Showing posts with label bonfire. Show all posts
Showing posts with label bonfire. Show all posts

Tuesday, February 28, 2017

The New Firebowl

New firebowl
The firebowl I dug and built, obscured with brush and fallen wood, was a disheartening sight because I love a nice fire for myself and guests; it's just fun to watch and poke at while enjoying adult beverages. Unable to clean it up--and I wanted it moved a couple of feet over--without a chainsaw, I hired Patrick to do it, and not only did he dig and build a handsome new bowl out of stone I'd thrown behind the garage, but chopped and stacked all the fallen and mostly rotted wood, and I will burn some as soon as it stops raining and the wind dies down and I rake for quite a radius beyond the firebowl because there's fallen oak leaves an inch thick from autumn. I don't want to catch a spark.

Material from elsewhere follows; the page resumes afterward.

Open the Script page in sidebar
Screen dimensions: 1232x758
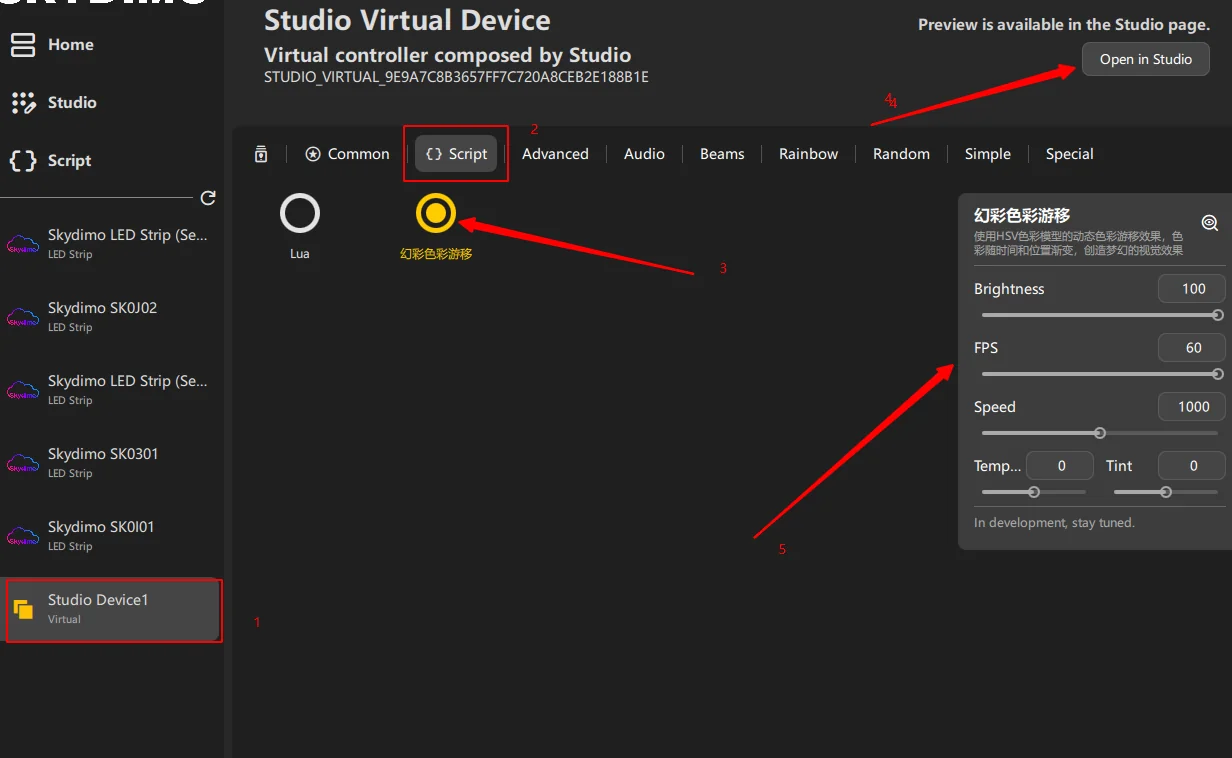coord(69,161)
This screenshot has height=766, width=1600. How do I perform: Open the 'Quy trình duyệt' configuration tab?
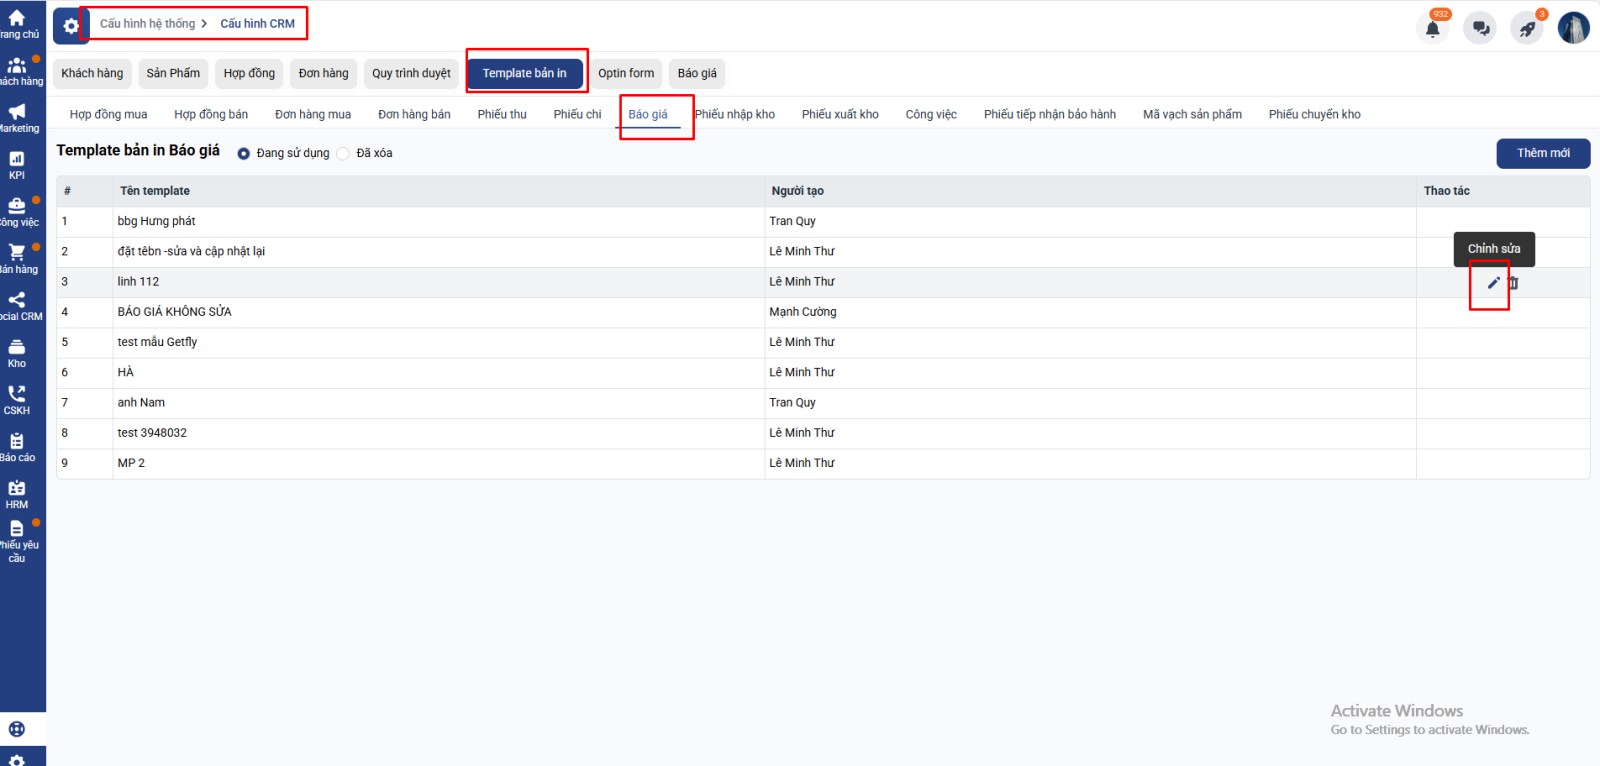(x=411, y=74)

The property could actually use a controlled burn to eliminate briars and brushy understory, but that won't happen. Meanwhile I'd cogitated on the fact that I'll probably be home more often during this administration and entertain more people, and the firebowl is a fine enhancement as well as potentially useful.
Old firebowl

Here are "after" and "before" pictures, with the "after" picture first, because if I put the "before" first nobody would know what it was. The old firebowl was encircled partly with sawn hunks of wood and partly with concrete and stone. Patrick, camera-shy, would not pose with his handiwork.
New firebowl with woodpile

Saturday, December 3, 2011

Mistress of the Flames

Demetrius used to share with me the heavy work of winterizing. Today while I taped plastic sheets over the windows and whipped weeds and moved bags of birdseed and cat litter (not salt; I have a creek to take care of) and put snow shovels onto the porch and sprayed the locks with graphite, I grieved because he didn't like living, finding humanity grossly corrupt and offensive. He wanted to turn back time to 1956 when he was a child and all was perfect. After he died I cried only once: When the radio played the musical children's tale "Tubby the Tuba" and I knew he would have loved it.

Well, now I am single so I do it all. Single is fine. I do what I want, go where I want, and spend all my money on myself. But it's not like you can ask friends to help you winterize. So I covered the plant beds in drifts of fallen leaves, and cleared the roof, lawn and walkways of fallen and broken limbs and branches, chopped and sawed them if they were too heavy to drag, then dragged them into a pile near the fire bowl. Oh yeah, and I got the stepladder and sprayed the satellite dish with Pam because HughesNet told me it keeps ice from sticking on it. Fortunately it was 56 degrees F, my kind of December 3, and I decided to make my first fire on my own. Before today I'd never had the urge or the heart. Kept bringing it fallen branches and raked-up leaves; it was ravenous for them and the larger the fire the more I was cheered, and began to hear in my mind the lyrics "See the blazing Yule before us," and "heedless of the wind and weather."

Monday, January 3, 2011

This Will Fry Your Brain

Burning the excess brush cut down on Christmas day (pictured), I thought, "a bonfire." Then I wondered, "What's the difference between a bonfire and a regular fire?" Looked it up.

bon-fire. Middle English bonefire, banefire, originally a fire of bones.
1. A fire for consuming bones, hence: a. (Obs.) A fire for burning corpses. b. A fire for burning heretics, or articles under proscription. c. A fire for burning brush or rubbish.
2. A large fire built in the open air (orig. on certain anniversaries, esp. the eves of St. Peter and St. John), as an expression of public joy, for sport, etc.

Quite a history. The fire here is definition 1.c. With the surrounding brush cleared and flattened, this spot suddenly became perfect for a permanent firebowl. Everyone liked this idea, and friends carried concrete blocks and helped me to establish it on Saturday (and stayed here half the night feeding and enjoying the fire). Happy New Year and stay warm.